L’actualité sociopolitique de ces derniers jours, au Togo, caractérisée par « une tension rare », ne laisse pas indifférentes les églises Evangéliques Presbytériennes (EEPT) et Méthodistes du Togo (EMT). Dans une lettre publiée ce jeudi 24 août elles disent être « convaincues que la mise en œuvre rapide de réformes constitutionnelles et institutionnelles prenant en compte les aspirations profondes et légitimes du peuple togolais constituerait une solution opportune à la situation de tension que le pays vit depuis un certain temps ».

Sous le titre « appel à la paix et à l’unité », les deux grandes communautés religieuses du Togo sont revenues sur le contenu d’une lettre pastorale publiée par elles en juin dernier et qui prédisait la situation qui prévaut actuellement dans le pays marquée par des manifestations de contestation du pouvoir réprimées dans le sang.

« Dans notre exhortation pastorale de juin 2017, nous vous avions invité à vous engager dans le Pèlerinage de la Justice et de la Paix. Après avoir fait l’état de la situation socio-politique de notre pays, nous vous avions demandé d’éviter un certain nombre de comportements tels que le tribalisme et « l’ethnicisme » qui constituent de véritables dangers pour notre vivre ensemble. Nous avions également attiré l’attention des acteurs politiques sur l’urgence des réformes car disions-nous : « la lassitude qui s’observe au sein de la population ne doit pas nous conforter dans nos sécurités en misant sur un sentiment de désintérêt. Cette lassitude peut au contraire, s’avérer dangereuse dans la mesure où elle peut constituer le lit pour le développement des positions extrémistes et donc menacer la stabilité et la paix du pays » », ont rappelé les deux églises co-signataires des déclarations de juin et de ce jeudi.
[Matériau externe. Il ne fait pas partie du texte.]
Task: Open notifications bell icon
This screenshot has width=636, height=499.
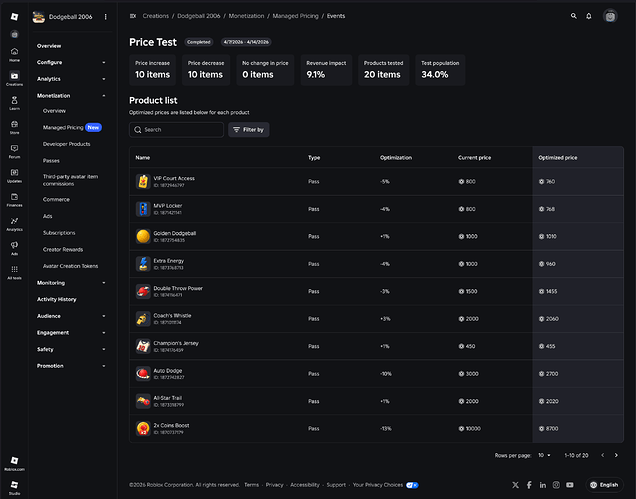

« Malheureusement les événements survenus le 19 Août 2017, à Lomé ainsi que dans les grandes villes du pays, ont confirmé la pertinence de notre analyse et renforcé nos craintes », ont constaté les églises, invitant les uns et les autres, face au climat sociopolitique qui prévaut, à une introspection et à réexaminer, à la lumière de sa conscience, les actes que posés ces derniers temps  ainsi que les paroles et messages mutuellement lancés les uns les autres.

« Nous vous rappelons que notre unité en tant que peuple est le fondement de notre vivre ensemble. Autant que cela dépend de vous, évitez les attitudes et les langages susceptibles de discriminer et/ ou de stigmatiser telles ou telles composantes ethniques de notre pays. Car au-delà de nos différences, nous sommes des fils et des filles d’un même pays et la lutte pour la démocratie ne doit être dirigée contre aucun groupe ethnique en particulier », a poursuivi la déclaration.

Les deux églises concluent en condamnant les actes de violence qui ont malheureusement ôté la vie à certaines personnes et rappellent avec force le caractère sacré et sanctifié de la vie. Elles invitent à s’abstenir de toutes représailles ou vengeance ainsi que des actes de provocation ou de destruction de biens publics susceptibles de compliquer davantage la situation actuelle.